How to solve the following system of equations.

Question

$2x^2-3xy+2y^2=2\frac{3}{4}\\x^2-4xy+y^2+\frac{1}{2}=0$

I tried all the methods that I know, but I could't isolate $x$ or $y$ to form one equation.

Answer 1

Hint

Multiply the second by $2$, substract the result from the first.

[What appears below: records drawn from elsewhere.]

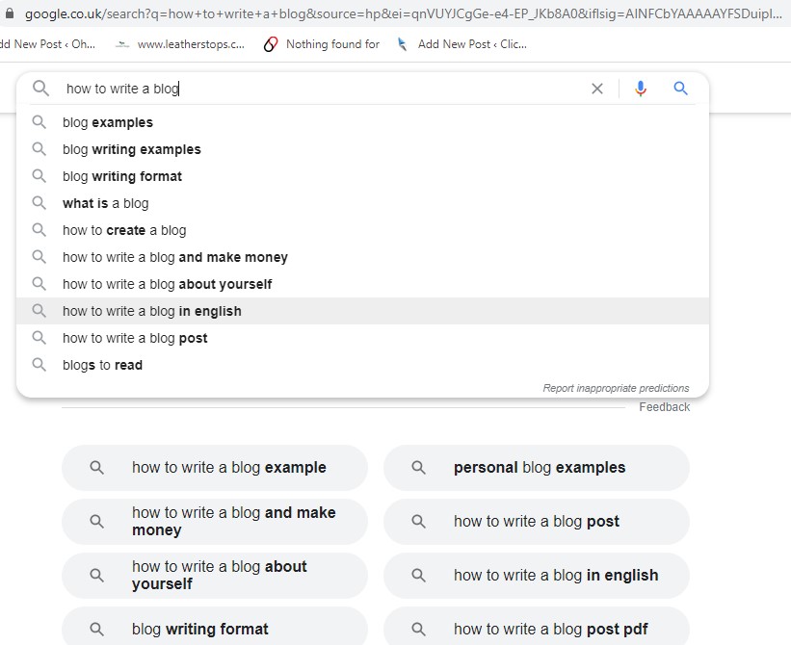Click the blue search magnifier button
The width and height of the screenshot is (791, 645).
(x=681, y=89)
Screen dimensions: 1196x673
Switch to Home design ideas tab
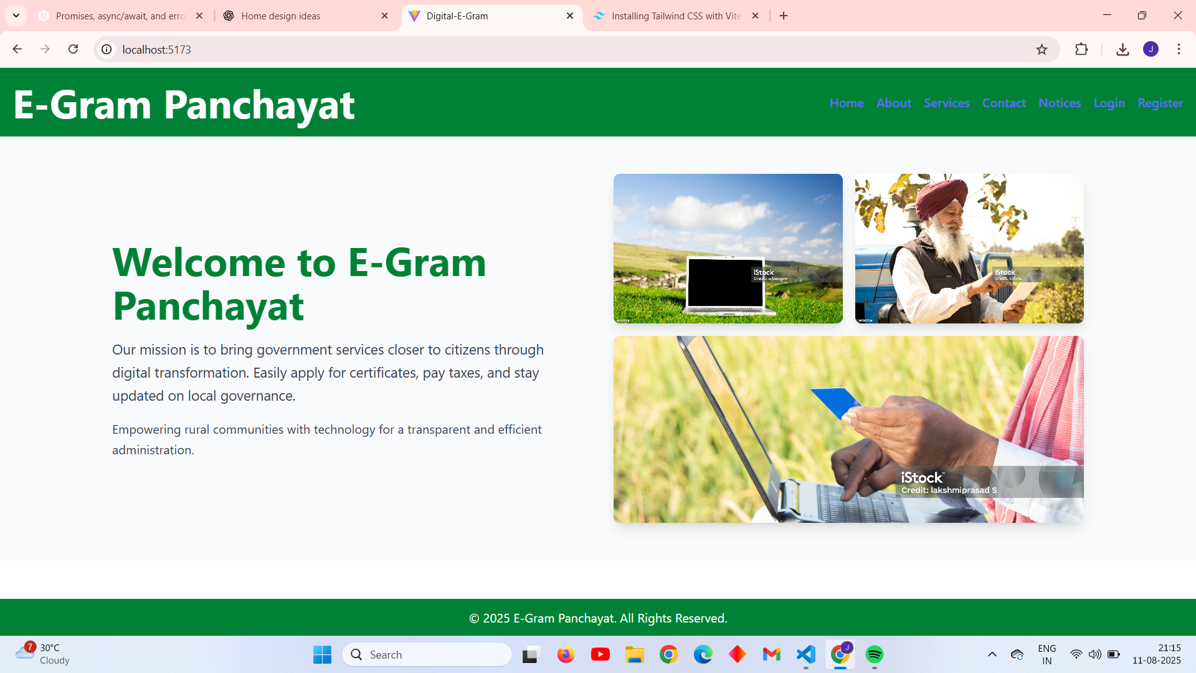tap(280, 16)
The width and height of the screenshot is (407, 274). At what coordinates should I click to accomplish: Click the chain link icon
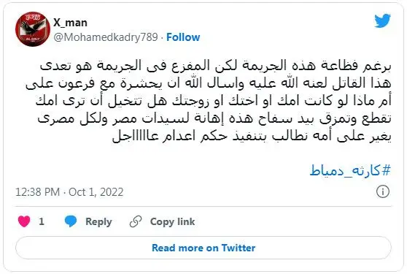[x=136, y=221]
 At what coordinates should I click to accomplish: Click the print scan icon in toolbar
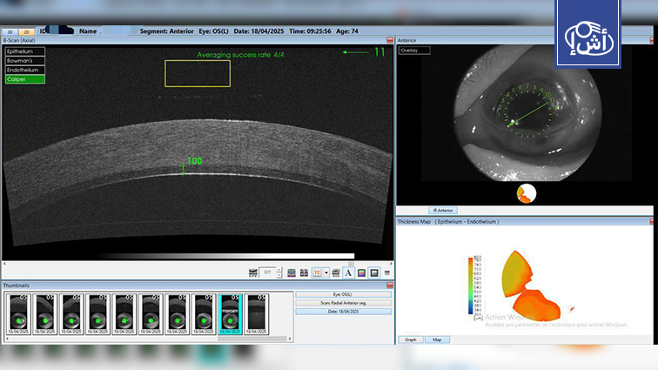pyautogui.click(x=335, y=272)
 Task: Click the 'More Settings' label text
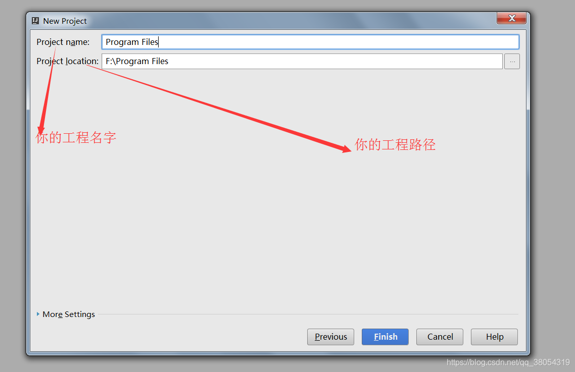click(69, 314)

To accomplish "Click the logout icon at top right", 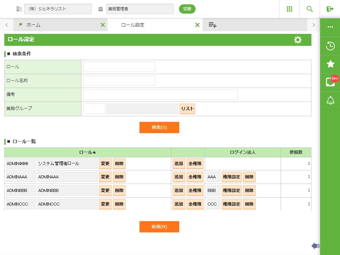I will (330, 9).
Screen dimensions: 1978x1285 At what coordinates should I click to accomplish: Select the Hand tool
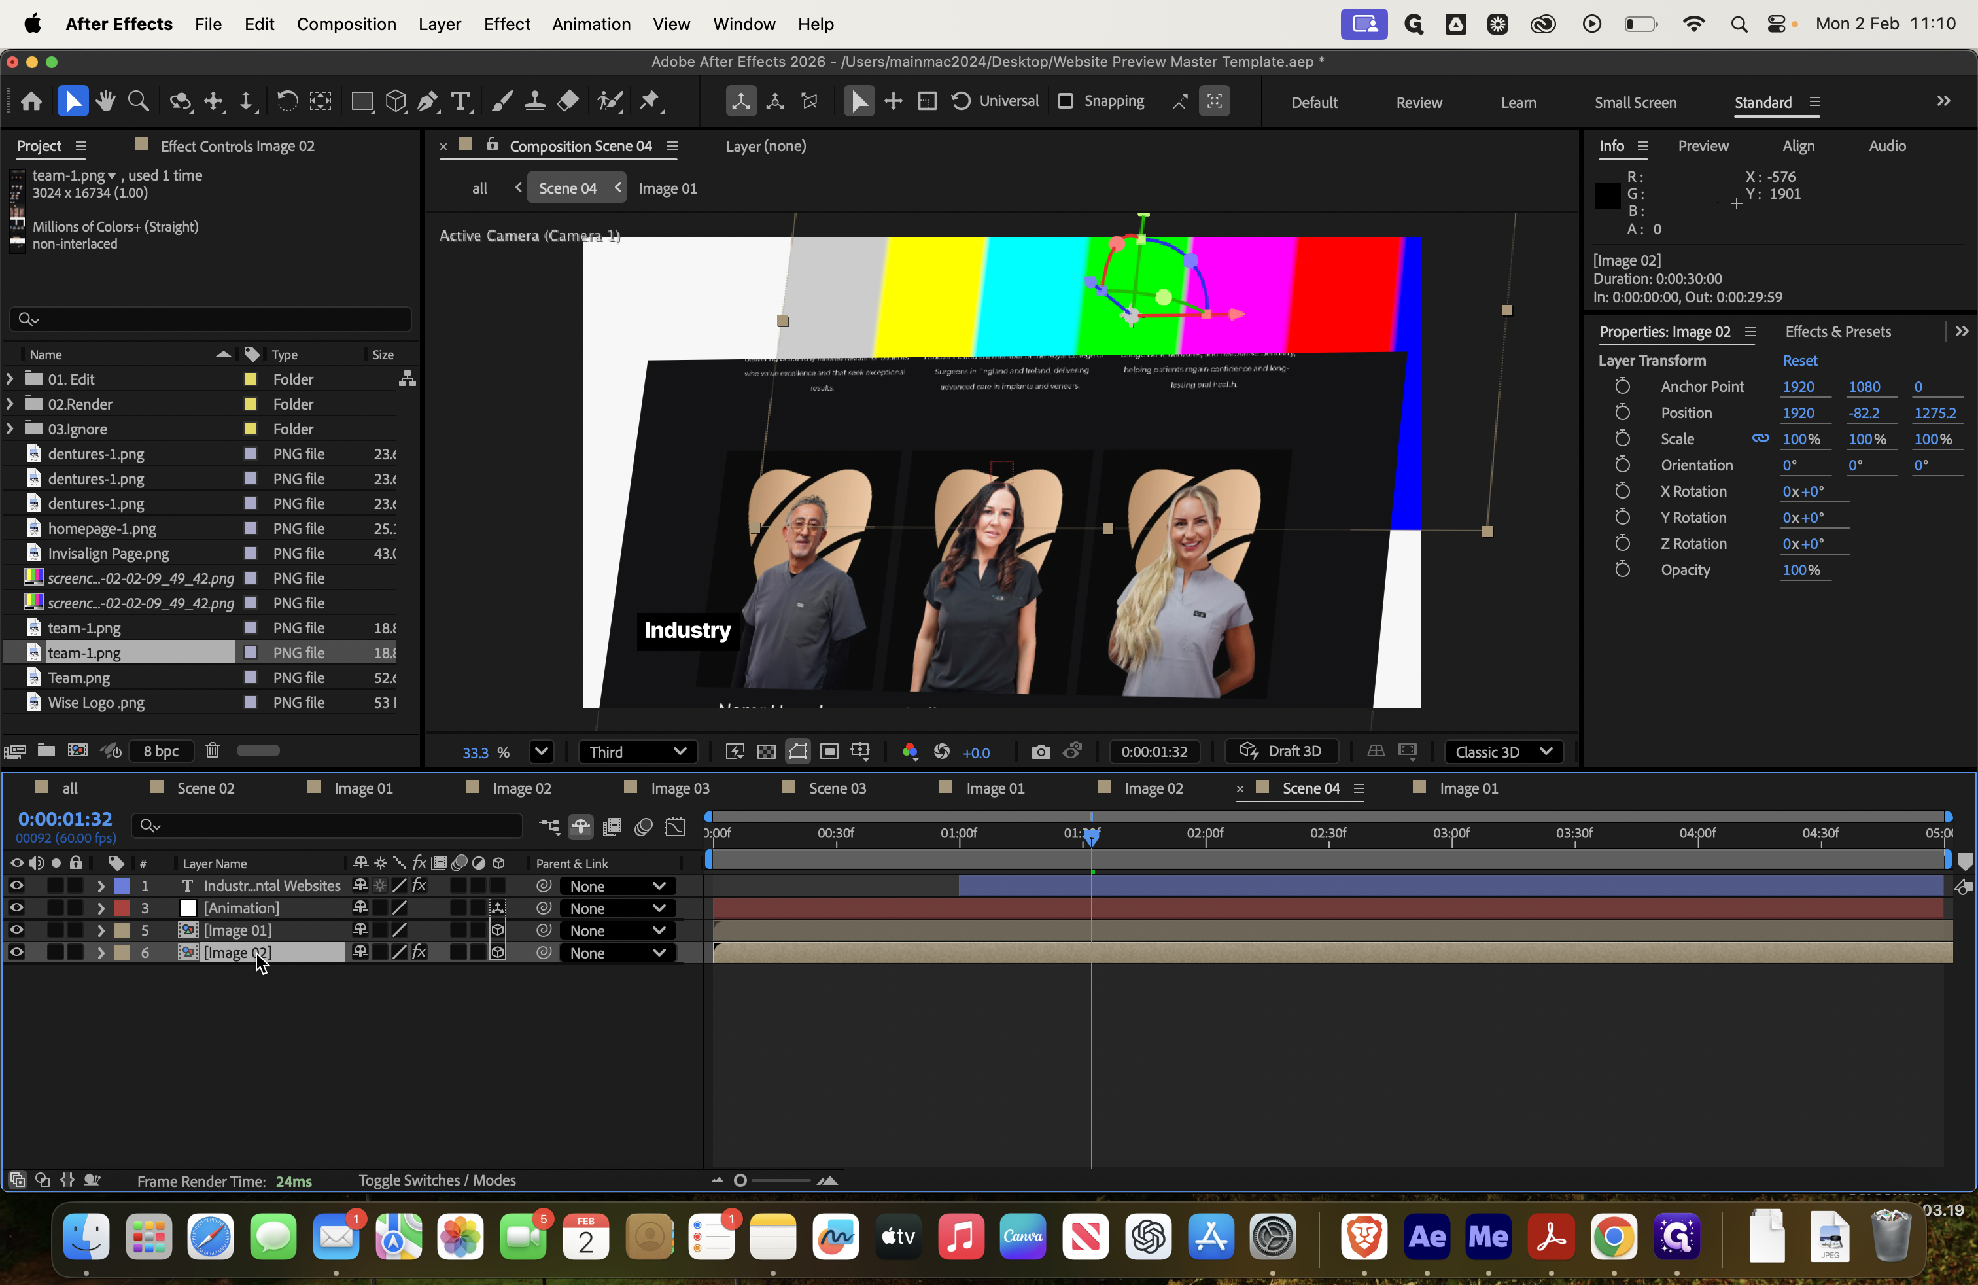[105, 101]
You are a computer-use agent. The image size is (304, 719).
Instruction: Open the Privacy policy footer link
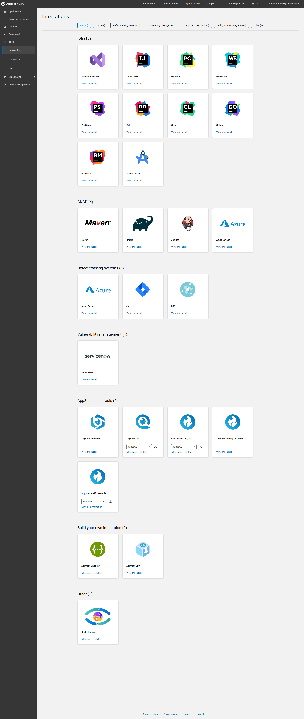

So, $x^2$ is gone and you express $x$ as a function of $y$. Plug it into one of the equations to get one equation in $y$.

Answer 2

By multiplying the second by $-2$ you get: $$2x^2-3xy+2y^2=\frac{6}{4}$$ $$-2x^2+8xy-2y^2=1$$ Then adding them you get: $$5xy=\frac{10}{4} \Rightarrow xy=\frac{1}{2} \Rightarrow x=\frac{1}{2y}$$

Substituting this in the second equation you get: $$\frac{1}{4y^2}-2+y^2+\frac{1}{2}=0 \Rightarrow \frac{1}{4y^2}+y^2=\frac{3}{2}$$

Multiplying this equation by $4y^2$ you get: $$1+4y^4=6y^2 \Rightarrow 4y^4-6y^2+1=0$$

Let $u=y^2$:$$4u^2-6u+1=0$$ Then continue by solving this quadratic polynomial...

Answer 3

Multiply second equation by $2$, $$2x^2-8xy+2y^2+1=0$$ Substract the first equation by the second, $$2x^2-3xy+2y^2-\frac{11}{4}-(2x^2-8xy+2y^2+1)=0\\2x^2-3xy-2y^2-\frac{11}{4}-2x^2+8xy-2y^2-1=0\\5xy=\frac{15}{4}\\x=\frac{3}{4y}$$ Substitute $x=\frac{3}{4y}$ in the first equation, $$2x^2-3xy+2y^2=\frac{11}{4}\\2(\frac{3}{4y})^2-3(\frac{3}{4y})y+2y^2-\frac{11}{4}=0\\\frac{9}{8y^2}+2y^2-5=0\\16y^4-40y^2+9=0$$Now use the quadratic Formula to solve $16y^4-40y^2+9=0$,$$y^2=\frac{-(-40)\pm\sqrt{(-40)^2-4.16.9}}{2.16}\\y^2=\frac{40\pm\sqrt{1600-4.16.9}}{2.16}\\y^2=\frac{40\pm\sqrt{16(100-4.9)}}{2.16}\\y^2=\frac{40\pm4\sqrt{64}}{2.16}=\frac{40\pm4.8}{2.16}=\frac{5\pm4}{4}\\y^2=\frac{5+4}{4}=\frac{9}{4}\Rightarrow y=\pm\frac{3}{2}\\or,~~y^2=\frac{5-4}{4}=\frac{1}{4}\Rightarrow y=\pm\frac{1}{2}$$

Answer 4

As has been said in other answers, first solve for $xy$

$$2x^2-3xy+2y^2=\frac{11}4$$ $$-2x^2+8xy-2y^2=1$$ $$5xy=\frac{15}4$$ $$xy=\frac34$$

Now take the original second equation and manipulate it.

$$x^2-4xy+y^2+2xy=-\frac12+2(\frac34)$$ $$(x-y)^2=1$$ $$x-y=\pm1$$ $$x^2-4xy+y^2+6xy=-\frac12+6(\frac34)$$ $$(x+y)^2=4$$ $$x+y=\pm2$$

So there are 4 pairs of linear equations for 4 different solutions.